**PASSAGE GIVEN:**
In middle school, David started a band – Darkhearts – with his friends Eli and Chance. They had some success playing gigs in the Seattle area, where they lived, but after a while, David got annoyed with Eli and Chance hogging the spotlight and so quit the band. However, after he left, Darkhearts got huge. Like super huge. And David’s held a grudge ever since because he feels he missed out. 

But, Chance is back in town – Eli died of an overdose, and Chance came for the funeral and to regroup – and wants to reconnect with David. At first, David goes along with it grudgingly, but after a while he realizes something: he really likes Chance. Like really likes Chance. Is he going to be able to get past everything else – Chance’s fame, his own resentment, his father’s concern – and be able to throw himself into this relationship? Does he even want to? 

This was so incredibly delightful. The characters, the depection of a teenage boy band, the cool things they went. David’s best freind, Rachel. The fluidity of his sexuality, and the total non-issue that it was. The romance – and while it kind of followed the beats of a romance novel, I appreciated David’s growth over the whole thing. De Ocampo was a fabulous narrator as well; pulling me into a story that I may have dismissed in print. 

Highly recommended.

Daughter of the Moon Goddess

by Sue Lynn Tan
First sentence” There are many legends about my mother.”
Support your local independent bookstore: buy it there!
Content: There is a lot of violence, most of it on-screen. It’s in the science fiction/fantasy section of the bookstore.

I started to type out the plot for this one, but it’s really long and somewhat convoluted. Simply: there is a woman, Xingyin, who is forced to flee her mother’s home on the moon and ends up in the Celestial Kingdom, where she does quests and challenges (and saves the prince’s life a bunch of times while falling in love with him) to have her mother released from her imprisonment on the moon.

This one came really highly recommended, so I wanted to like it. But I just…. didn’t. I grew impatient with Xingyin’s quest after quest after quest after quest. And the love story between her and the prince was just… meh. And then, in part 3, there’s a twist that comes out of freaking nowhere, and I just lost patience.

I did finish it, but I have no interest in reading the sequel. I do wish I could have seen what others saw in it, but it just didn’t work for me.

**Records from a dataset:**
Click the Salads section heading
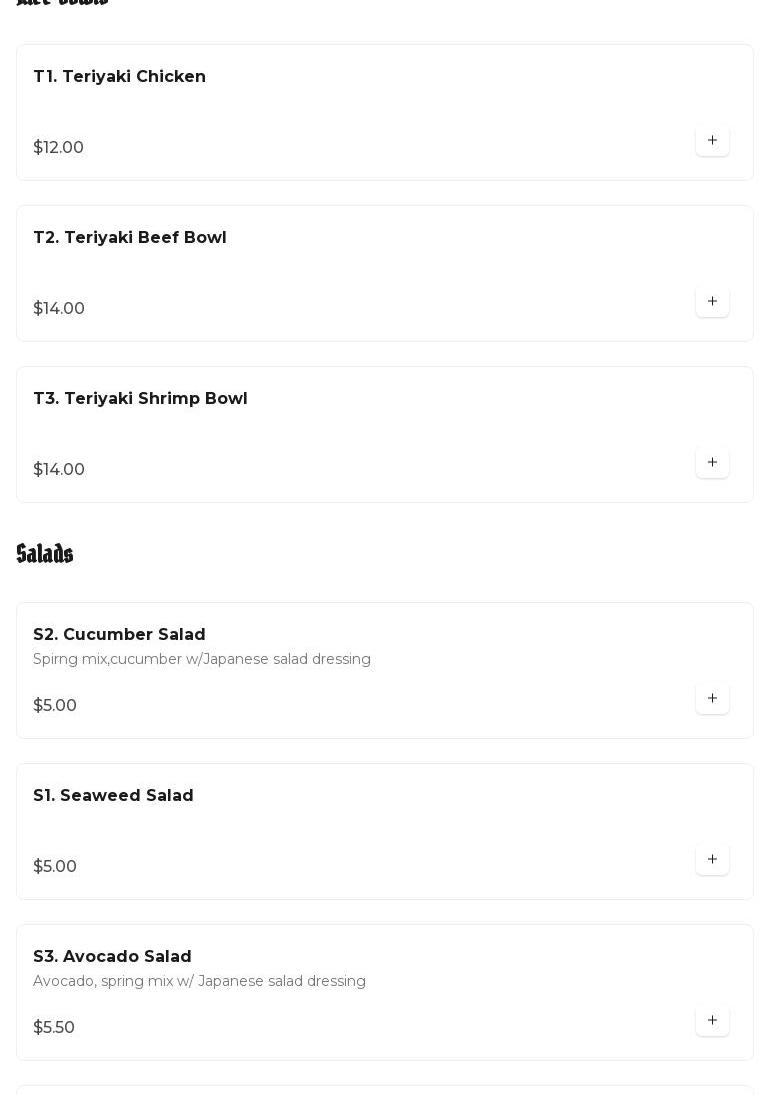The width and height of the screenshot is (770, 1095). coord(45,554)
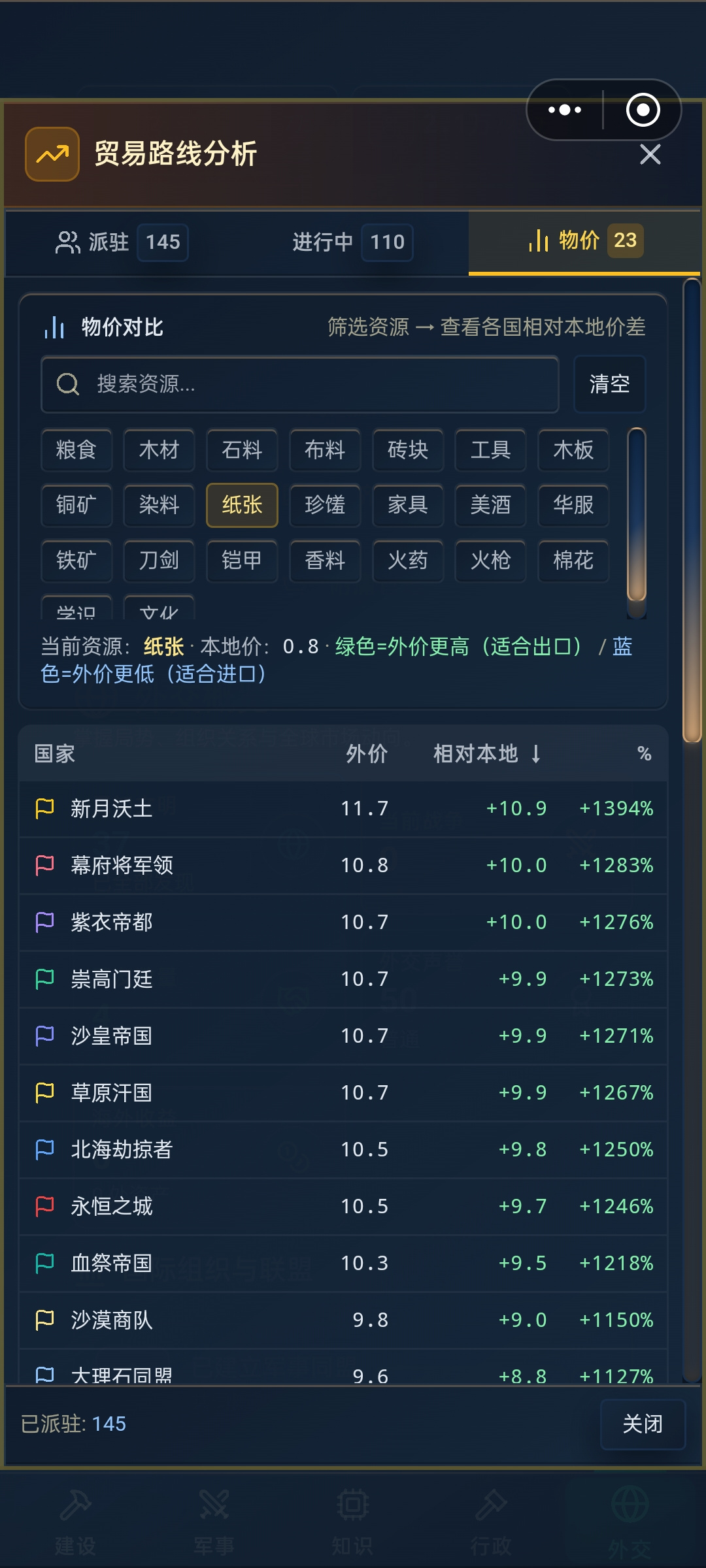Sort the list by 外价 header
This screenshot has width=706, height=1568.
(x=367, y=754)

**EXERCISE DESCRIPTION:** Copy the book reviews word for word, starting with the words "by Sue Lynn" and ending after the words "on the moon.".

**WORKED SOLUTION:**
by Sue Lynn Tan
First sentence” There are many legends about my mother.”
Support your local independent bookstore: buy it there!
Content: There is a lot of violence, most of it on-screen. It’s in the science fiction/fantasy section of the bookstore.

I started to type out the plot for this one, but it’s really long and somewhat convoluted. Simply: there is a woman, Xingyin, who is forced to flee her mother’s home on the moon and ends up in the Celestial Kingdom, where she does quests and challenges (and saves the prince’s life a bunch of times while falling in love with him) to have her mother released from her imprisonment on the moon.